● **PAGE TEXT**:
++++
As an extension of their 2010 Harvard Law Review article, Girgis, George, and Anderson (G&G&A, hereafter) articulate the most careful, secularly grounded argument against the view that the members of the same-sex can be married. This is because their argument rests on a a metaphysical claim: marriage is constituted by the permanent and exclusive union of only two complementary members of the natural kinds male and female for the purpose of sharing a domestic life that is conducive to the rearing of children. In this view, which they call the “conjugal view” of marriage, procreation is not necessary for the marriage to exist; but since the marital act is oriented towards reproduction, and any resulting children find their natural habitat and flourish best in families of which their biological parents are stable parts, the state has vested interest in protecting it. The fact that the unions of two men or two women inherently lack this biological fecundity is sufficient to disqualify them as marriages. If we were to legalize same-sex marriage, we would embrace what the authors call the “revisionist view” or marriage: the union of (two?) adults who commit to loving and caring for each other as well as sharing the burdens and benefits of domestic life; the requirements of permanence and exclusivity depend on the mutual consent of the partners.
++++
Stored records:
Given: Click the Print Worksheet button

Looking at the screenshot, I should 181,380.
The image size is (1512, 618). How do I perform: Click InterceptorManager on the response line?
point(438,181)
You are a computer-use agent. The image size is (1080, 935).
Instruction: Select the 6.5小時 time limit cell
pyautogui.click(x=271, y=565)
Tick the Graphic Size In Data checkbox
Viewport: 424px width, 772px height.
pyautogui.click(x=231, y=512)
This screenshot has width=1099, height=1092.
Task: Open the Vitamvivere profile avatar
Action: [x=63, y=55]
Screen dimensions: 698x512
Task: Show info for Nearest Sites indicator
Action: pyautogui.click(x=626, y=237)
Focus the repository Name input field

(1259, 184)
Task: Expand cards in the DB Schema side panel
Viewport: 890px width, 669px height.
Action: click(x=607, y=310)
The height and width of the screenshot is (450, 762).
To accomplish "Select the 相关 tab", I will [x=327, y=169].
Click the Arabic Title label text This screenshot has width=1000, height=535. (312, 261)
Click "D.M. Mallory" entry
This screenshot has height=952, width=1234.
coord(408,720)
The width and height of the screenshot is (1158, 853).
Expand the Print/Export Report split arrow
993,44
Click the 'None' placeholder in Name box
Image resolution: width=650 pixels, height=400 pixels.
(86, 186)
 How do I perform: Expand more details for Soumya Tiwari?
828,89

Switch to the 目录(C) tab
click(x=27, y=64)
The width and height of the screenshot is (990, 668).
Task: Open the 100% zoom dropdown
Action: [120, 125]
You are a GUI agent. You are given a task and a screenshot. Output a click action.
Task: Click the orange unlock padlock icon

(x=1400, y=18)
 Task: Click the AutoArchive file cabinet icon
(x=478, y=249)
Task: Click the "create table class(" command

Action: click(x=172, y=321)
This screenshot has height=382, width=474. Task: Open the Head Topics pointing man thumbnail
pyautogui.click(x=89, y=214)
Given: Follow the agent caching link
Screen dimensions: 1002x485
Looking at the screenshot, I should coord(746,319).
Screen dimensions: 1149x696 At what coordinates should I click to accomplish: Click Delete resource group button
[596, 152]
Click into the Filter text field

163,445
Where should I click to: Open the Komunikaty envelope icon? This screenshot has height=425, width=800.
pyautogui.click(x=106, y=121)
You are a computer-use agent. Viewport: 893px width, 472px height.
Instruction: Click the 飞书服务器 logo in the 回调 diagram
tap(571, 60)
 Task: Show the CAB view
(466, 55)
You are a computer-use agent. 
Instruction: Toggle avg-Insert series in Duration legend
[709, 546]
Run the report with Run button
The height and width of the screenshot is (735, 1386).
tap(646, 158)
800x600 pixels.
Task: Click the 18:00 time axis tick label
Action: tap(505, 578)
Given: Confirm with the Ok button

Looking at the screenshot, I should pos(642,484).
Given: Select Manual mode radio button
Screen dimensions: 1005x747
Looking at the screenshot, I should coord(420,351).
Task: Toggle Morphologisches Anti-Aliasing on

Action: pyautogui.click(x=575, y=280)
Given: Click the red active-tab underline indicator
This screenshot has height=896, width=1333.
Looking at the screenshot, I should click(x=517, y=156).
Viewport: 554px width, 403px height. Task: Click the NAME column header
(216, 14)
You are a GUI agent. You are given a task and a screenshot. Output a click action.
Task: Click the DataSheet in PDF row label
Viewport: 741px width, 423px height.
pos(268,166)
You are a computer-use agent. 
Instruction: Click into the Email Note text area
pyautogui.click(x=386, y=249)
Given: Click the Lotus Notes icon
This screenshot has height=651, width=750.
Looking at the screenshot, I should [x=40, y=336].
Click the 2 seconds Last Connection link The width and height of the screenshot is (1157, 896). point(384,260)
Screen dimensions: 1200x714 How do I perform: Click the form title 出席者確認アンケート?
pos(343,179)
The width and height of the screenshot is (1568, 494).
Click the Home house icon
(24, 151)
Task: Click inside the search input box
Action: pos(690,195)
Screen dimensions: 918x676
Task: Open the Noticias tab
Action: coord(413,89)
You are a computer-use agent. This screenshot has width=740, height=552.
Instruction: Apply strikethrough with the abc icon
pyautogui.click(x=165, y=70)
++++
● **REQUIRED WORK**: Write the next part of the passage on the conjugal and revisionist views of marriage, starting right after its final sentence.

● **RESPONSE TO THIS TASK**:
G&G&A begin their book with a story about a pair of wealthy socialites from New York who met, fell in love, and got married. They were a man and a woman who each felt they had met their soul mate. But in order to tie the knot, they had to divorce their spouses! This, says G&G&A is the outcome of the revisionist view of marriage, and it is a blight on an institution that historically has been understood as a conjugal relation. Even in ancient Greek culture when same-sex relationships were acceptable, the union of one man and one woman for life was thought to be the norm. But why? According to G&G&A, it is because the act of coitus was the only sex act that was truly marital; in it male and female become one reproductive unit oriented towards the creation of children. Again, since same-sex couples cannot engage in coitus, they cannot exemplify the type of bodily union necessary for marriage.
There are other features of the book that go into the details of religious liberty, the libertarian view of marriage, and the benefits enjoyed by children of two-parent families constituted by their biological parents. All of these are worth reading and deserve a wide hearing for anyone interested in the marriage debate, but I forgo reviewing these aspects to take issue with the central premise of the argument: there is a true marital union only if two adults consummate their union in coitus. To this I now turn.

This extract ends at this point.